• antagonistic pleiotropy;
  • bet-hedging;
  • cell selection;
  • epigenetic drift;
  • epigenetic gambling;
  • epigenetics;
  • evolutionary biology;
  • stochastic mechanisms


Generations of biogerontologists have been puzzled by the marked intraspecific variations in lifespan of their experimental model organisms despite all efforts to control both genotype and environment. The most cogent example comes from life table studies of wild-type Caenorhabditis elegans when grown in suspension cultures using axenic media. While nuclear and mitochondrial somatic mutations and ‘thermodynamic noise’ likely contribute to such lifespan variegations, I raise an additional hypothetical mechanism, one that may have evolved as a mechanism of phenotypic variation which could have preceded the evolution of meiotic recombination. I suggest that random changes in cellular gene expression (cellular epigenetic gambling or bet hedging) evolved as an adaptive mechanism to ensure survival of members of a group in the face of unpredictable environmental challenges. Once activated, it could lead to progressive epigenetic variegation (epigenetic drift) amongst all members of the group.

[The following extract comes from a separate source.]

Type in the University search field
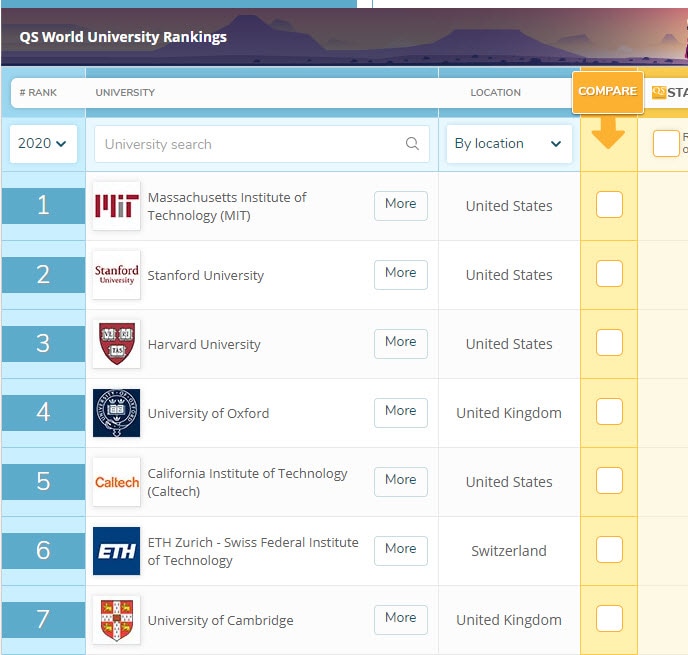688x655 pixels. pyautogui.click(x=250, y=144)
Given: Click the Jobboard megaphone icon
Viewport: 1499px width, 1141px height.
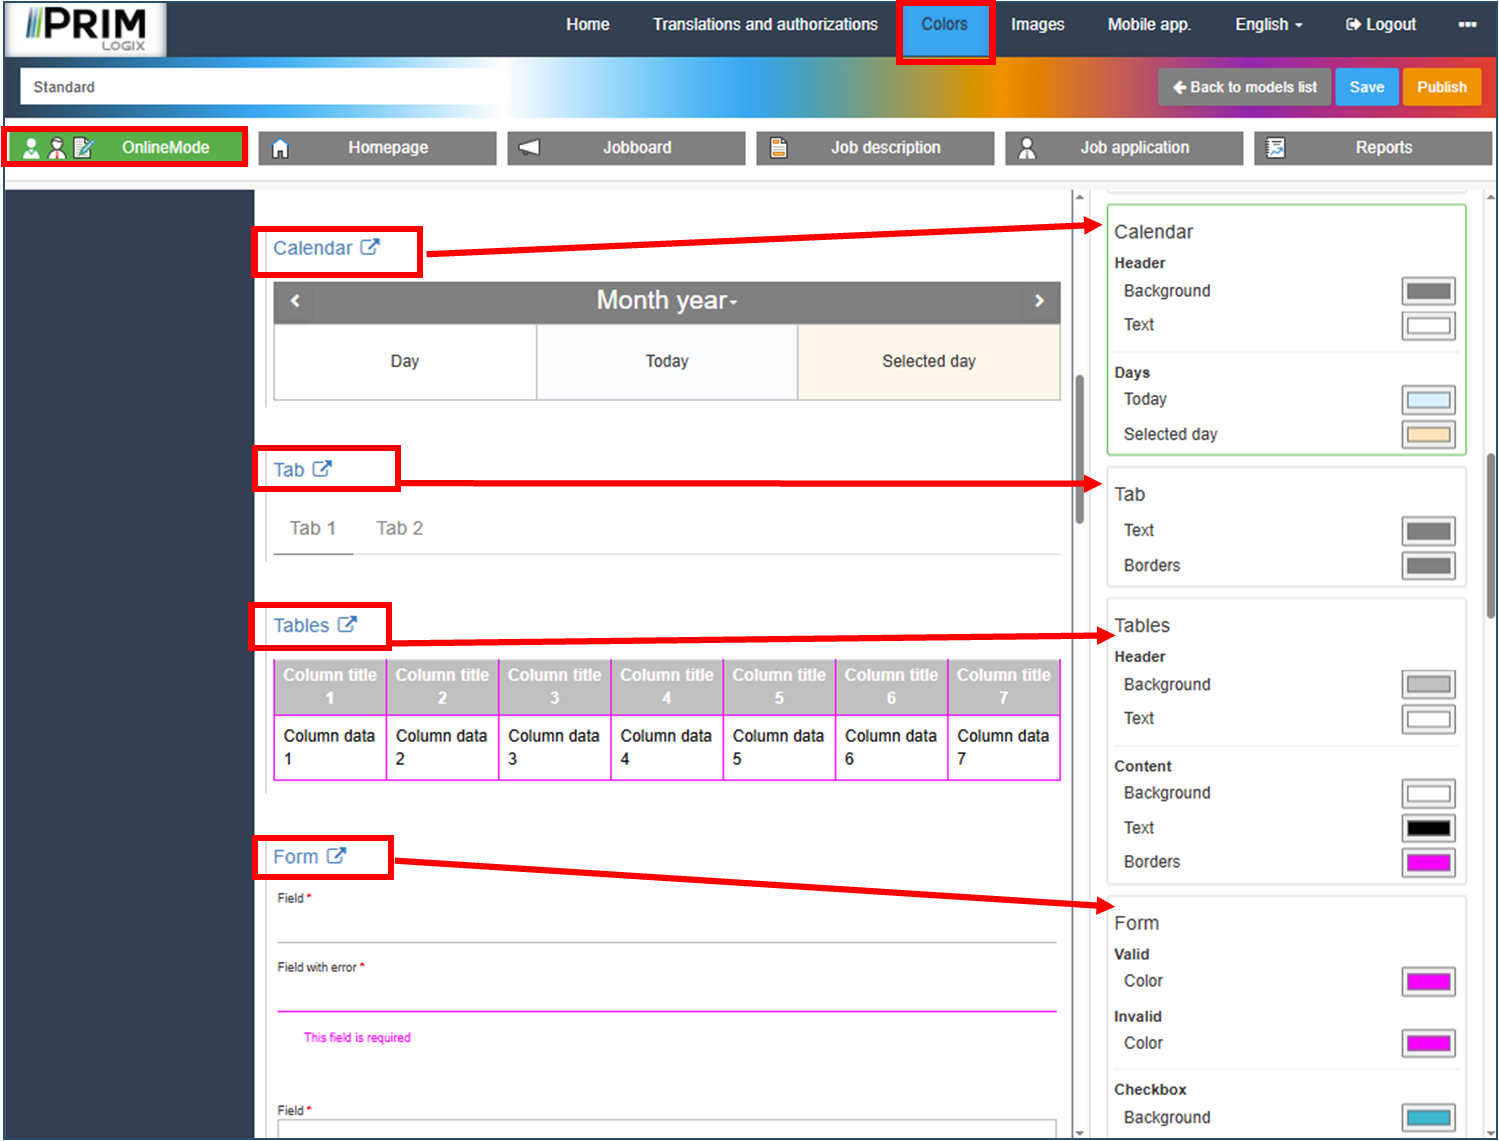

Thus, while particular patterns of gene expression would be adaptive for a subset of reproductive individuals within a population early in life, once initiated, I predict that continued epigenetic drift will result in variable onsets and patterns of pathophysiology – perhaps yet another example of antagonistic pleiotropic gene action in the genesis of senescent phenotypes. The weakness of this hypothesis is that we do not currently have a plausible molecular mechanism for the putative genetic ‘randomizer’ of epigenetic expression, particularly one whose ‘setting’ may be responsive to the ecology in which a given species evolves. I offer experimental approaches, however, to search for the elusive epigenetic gambler(s).